The data:
◇ ◇ ◇ ◇
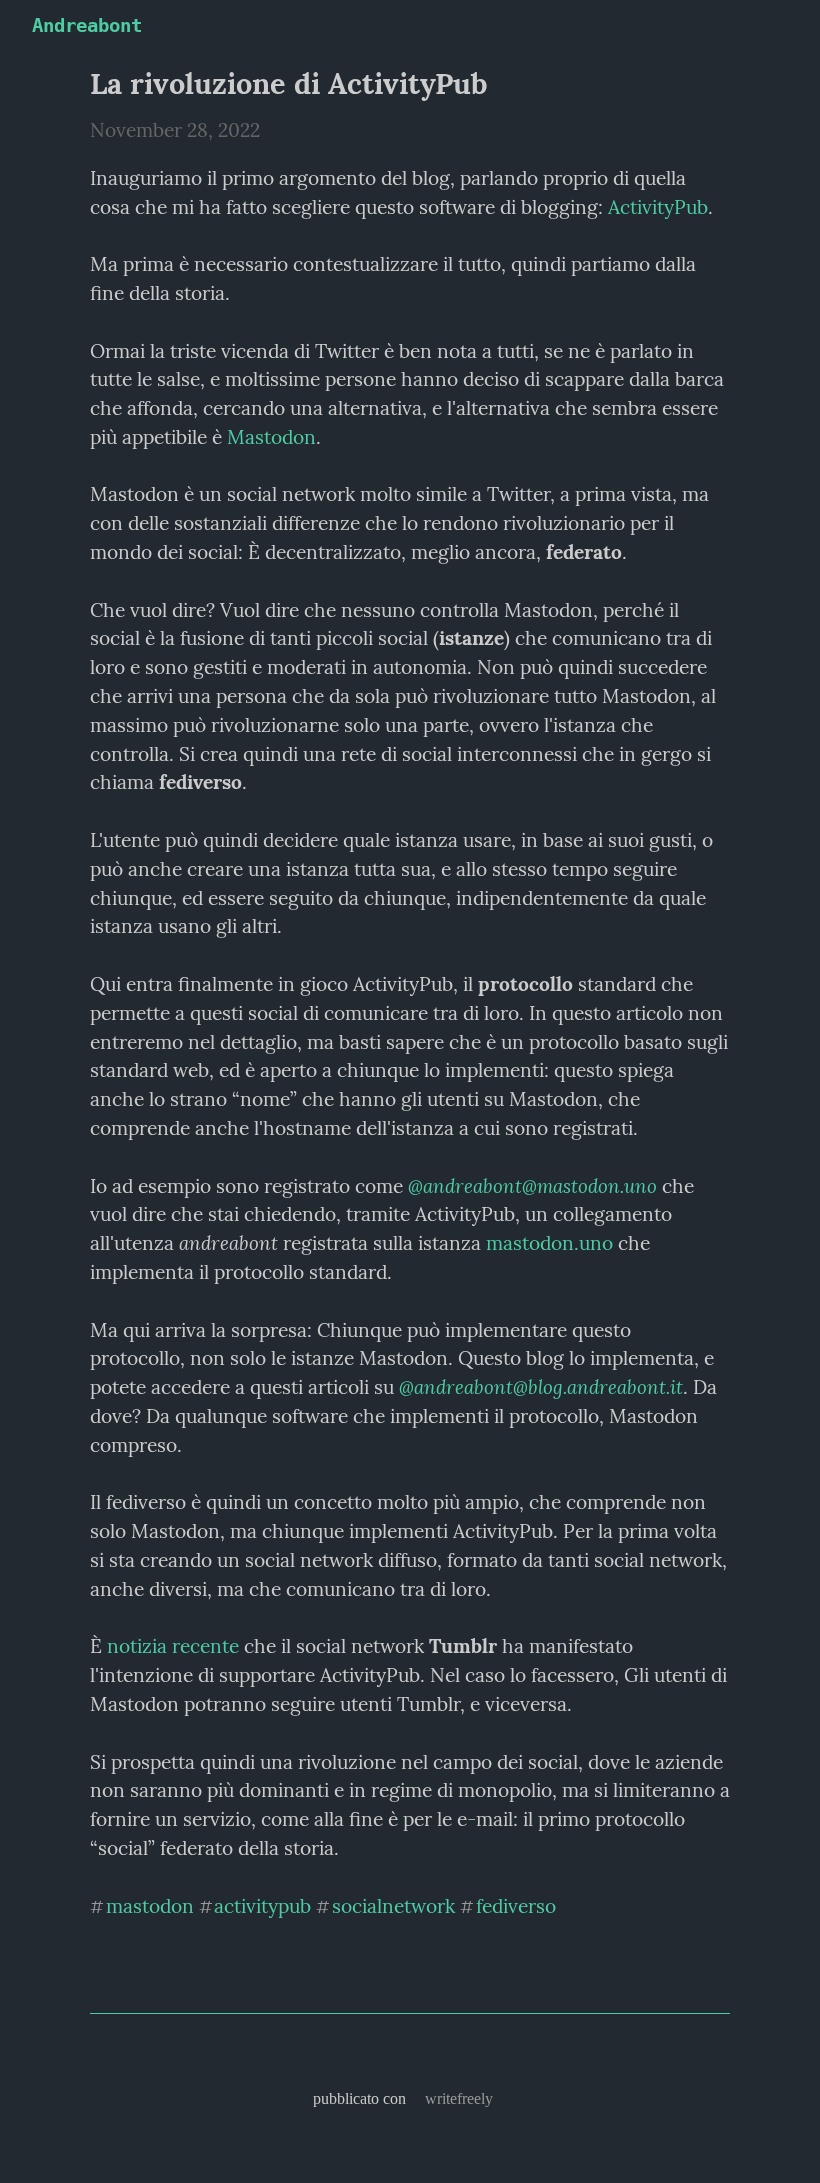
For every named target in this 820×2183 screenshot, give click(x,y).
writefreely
◇ ◇ ◇ ◇
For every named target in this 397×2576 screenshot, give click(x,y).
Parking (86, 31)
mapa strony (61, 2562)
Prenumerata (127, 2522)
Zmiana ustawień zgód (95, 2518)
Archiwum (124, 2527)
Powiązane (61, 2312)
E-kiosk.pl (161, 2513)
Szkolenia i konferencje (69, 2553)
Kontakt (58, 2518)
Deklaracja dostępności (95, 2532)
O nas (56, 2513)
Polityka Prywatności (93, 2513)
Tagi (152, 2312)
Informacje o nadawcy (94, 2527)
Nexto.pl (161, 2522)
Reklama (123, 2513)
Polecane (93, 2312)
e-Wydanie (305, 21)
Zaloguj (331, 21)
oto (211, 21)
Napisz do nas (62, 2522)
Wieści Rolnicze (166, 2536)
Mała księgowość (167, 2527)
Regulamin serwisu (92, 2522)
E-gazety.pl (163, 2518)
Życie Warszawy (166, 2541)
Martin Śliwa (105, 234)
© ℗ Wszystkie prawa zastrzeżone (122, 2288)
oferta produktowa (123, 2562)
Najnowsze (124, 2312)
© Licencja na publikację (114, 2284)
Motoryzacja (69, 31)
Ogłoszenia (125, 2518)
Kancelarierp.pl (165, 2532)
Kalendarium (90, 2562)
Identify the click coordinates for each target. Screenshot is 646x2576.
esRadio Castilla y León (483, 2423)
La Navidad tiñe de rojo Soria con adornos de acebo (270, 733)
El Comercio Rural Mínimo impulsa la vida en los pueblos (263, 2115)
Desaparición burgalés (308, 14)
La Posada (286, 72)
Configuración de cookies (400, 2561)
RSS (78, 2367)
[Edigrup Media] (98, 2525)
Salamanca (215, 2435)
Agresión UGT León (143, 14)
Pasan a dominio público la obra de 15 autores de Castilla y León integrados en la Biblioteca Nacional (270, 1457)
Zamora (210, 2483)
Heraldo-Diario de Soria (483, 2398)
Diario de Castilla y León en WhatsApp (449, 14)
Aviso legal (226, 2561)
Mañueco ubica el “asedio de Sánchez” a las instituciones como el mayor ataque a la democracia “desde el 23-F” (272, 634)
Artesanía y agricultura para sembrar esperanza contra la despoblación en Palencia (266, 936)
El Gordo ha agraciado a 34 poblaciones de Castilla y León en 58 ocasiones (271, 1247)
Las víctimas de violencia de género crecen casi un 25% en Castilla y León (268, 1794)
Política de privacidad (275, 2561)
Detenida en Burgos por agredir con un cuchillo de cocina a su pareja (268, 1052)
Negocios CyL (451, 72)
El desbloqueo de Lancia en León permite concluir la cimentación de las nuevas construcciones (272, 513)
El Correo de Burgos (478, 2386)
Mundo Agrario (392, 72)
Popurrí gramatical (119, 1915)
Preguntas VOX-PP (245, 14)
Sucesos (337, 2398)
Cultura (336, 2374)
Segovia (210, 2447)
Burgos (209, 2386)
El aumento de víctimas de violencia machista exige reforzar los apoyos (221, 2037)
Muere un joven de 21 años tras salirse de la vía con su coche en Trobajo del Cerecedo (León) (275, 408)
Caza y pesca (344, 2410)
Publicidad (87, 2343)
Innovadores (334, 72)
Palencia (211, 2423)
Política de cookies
◇ ◇ ◇ ◇
Requirement:
Show every line of the entries above where the word "this" occurs.

Finished exercise:
For every named target in this 820×2183 screenshot, give click(x,y).
For every named target in this 397×2576 screenshot, give click(x,y).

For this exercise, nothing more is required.